Loop told the Floyd County Commissioners on Tuesday that a new jail would cost around $45 million. He said by adding 100 new beds, not only will it postpone the inevitable, but also it “will relieve overcrowding” in the jail.

However, there is a cost to the new plan. 

The jail is currently undergoing different phases of renovation. The first phase is a new roof, which is 80 percent complete. The next phase will include caulking windows and other outside work. The total cost of renovation work is around $6.7 million, money the Floyd County Commissioners and Council put aside from the sale of Floyd Memorial Hospital.

In order to complete the new plan introduced by Loop, another $5 million would be needed. But Loop said by paying now, the county will save millions down the road by not having to build a new jail.

The Floyd County Commissioners unanimously agreed and approved to move forward with the design and engineering phase of the plan, which could cost around $400,000, about the same as the price tag of the next phase of jail renovations. The council will take up the matter at its meeting next month. Once the new roof is installed, the current renovation work would be put on hold in order to complete the design and engineering work on the new plan.

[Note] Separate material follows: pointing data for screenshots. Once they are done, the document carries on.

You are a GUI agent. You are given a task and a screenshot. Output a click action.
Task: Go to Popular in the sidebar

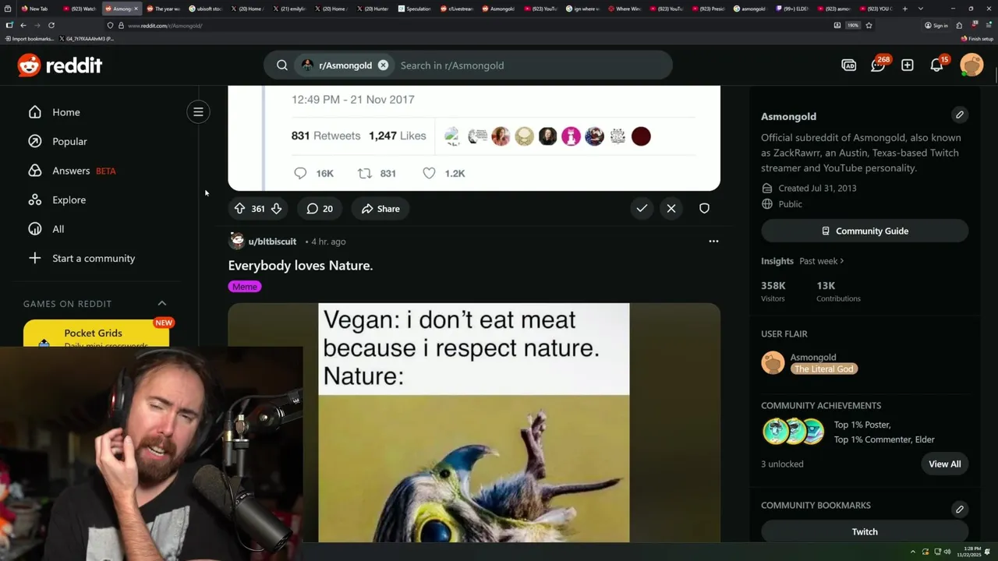pos(69,141)
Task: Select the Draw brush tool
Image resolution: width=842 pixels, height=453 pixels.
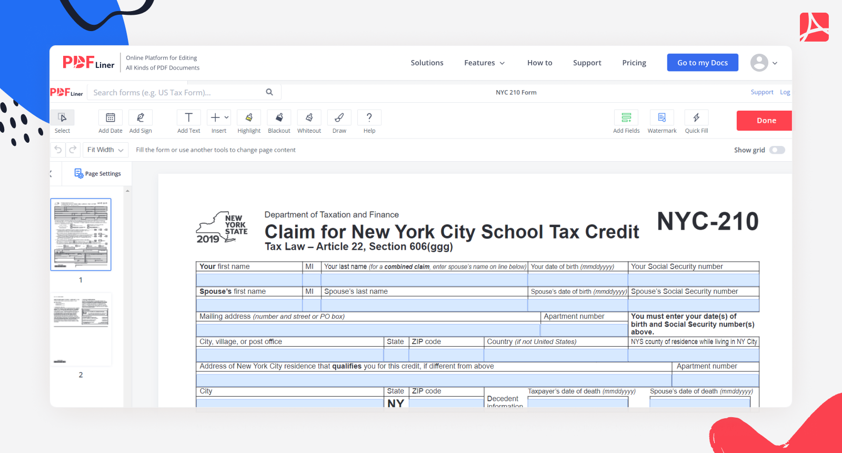Action: tap(339, 118)
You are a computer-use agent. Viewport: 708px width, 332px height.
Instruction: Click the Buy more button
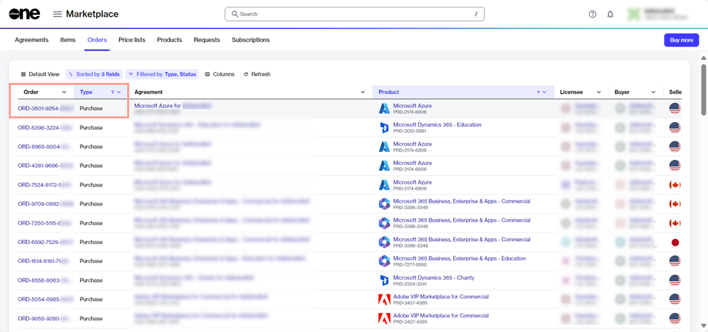(x=681, y=40)
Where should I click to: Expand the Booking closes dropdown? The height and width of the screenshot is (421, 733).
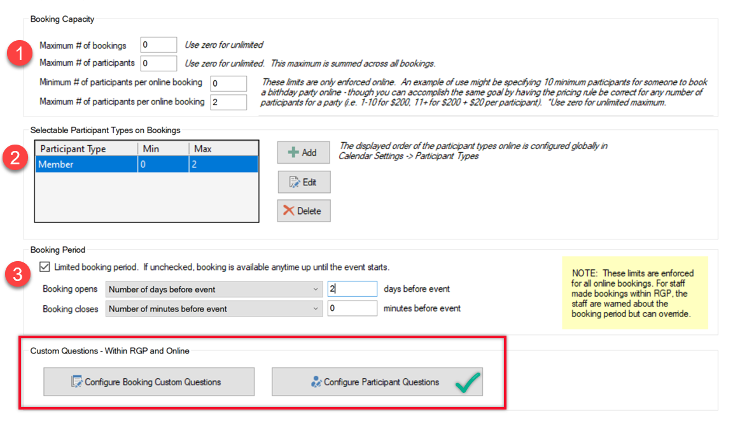click(214, 309)
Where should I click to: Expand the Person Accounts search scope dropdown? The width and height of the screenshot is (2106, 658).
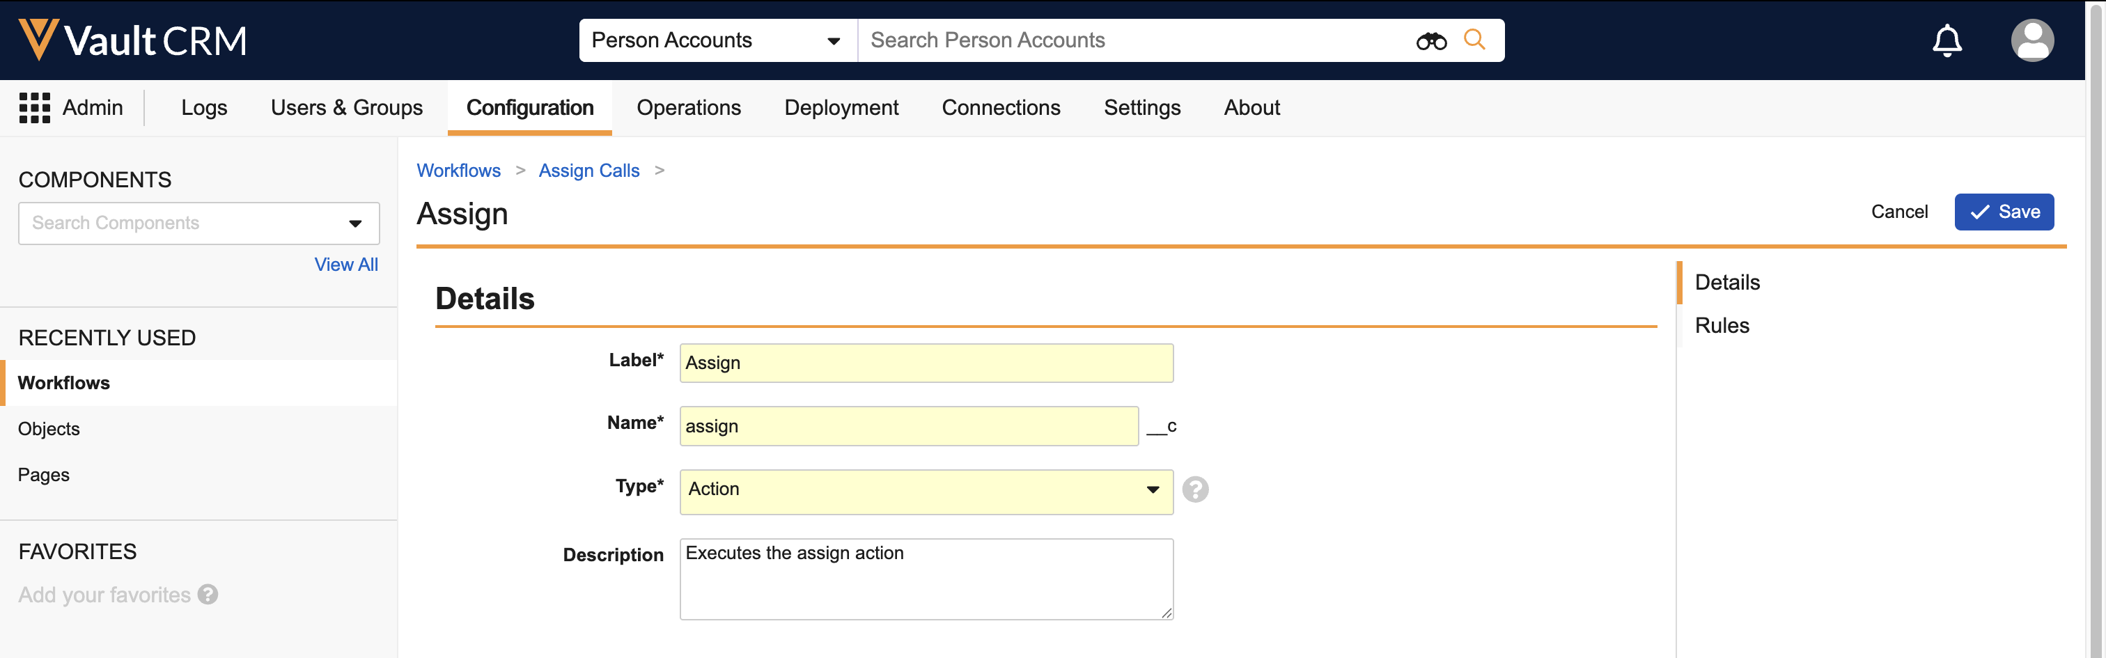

Commissioner Mark Seabrook was concerned some of the work that had already been paid for and finished would have to be disturbed under the new plan. But Loop said that is not the case.

“I just don’t want to spend money twice,” Seabrook said.

The new plan would turn the current outdoor recreation area into a cell block. The indoor recreation area would be equipped with garage doors on the roof that could open and allow fresh air into the area. Loop said that would meet state mandates.

The current chapel would be turned into a new cell block, as well. The sheriff said the library could also be used as a chapel area.

“We won’t be losing anything except the outdoor recreation area,” he said.

A mezzanine would be added and new bunks with three beds instead of two would be used throughout the jail.

“The discussion here has always been where will we build a new jail. That discussion has been put off for at least 15 years [under the new plan],” Loop said.

The sheriff said inmates would not have to be moved to another jail during the renovation work, which will save the county money.

Loop credited his staff for the idea.

“I have good people working for me,” he said. “They came to me with this idea. We’re pretty excited about it.”

Seabrook said when he was a member of the New Albany City Council, there were always proposals floating around about where a new jail could be built — from Sam Peden Community Park to closing Scribner Drive and expanding the current facility. He likes the idea of not having to tear down any walls or roofs to make the new plan a reality.

“It makes a lot of sense to me,” he said.

Furman said the additional 100 beds will allow growth in the jail, including taking inmates from other counties, which could result in extra funds for Floyd County.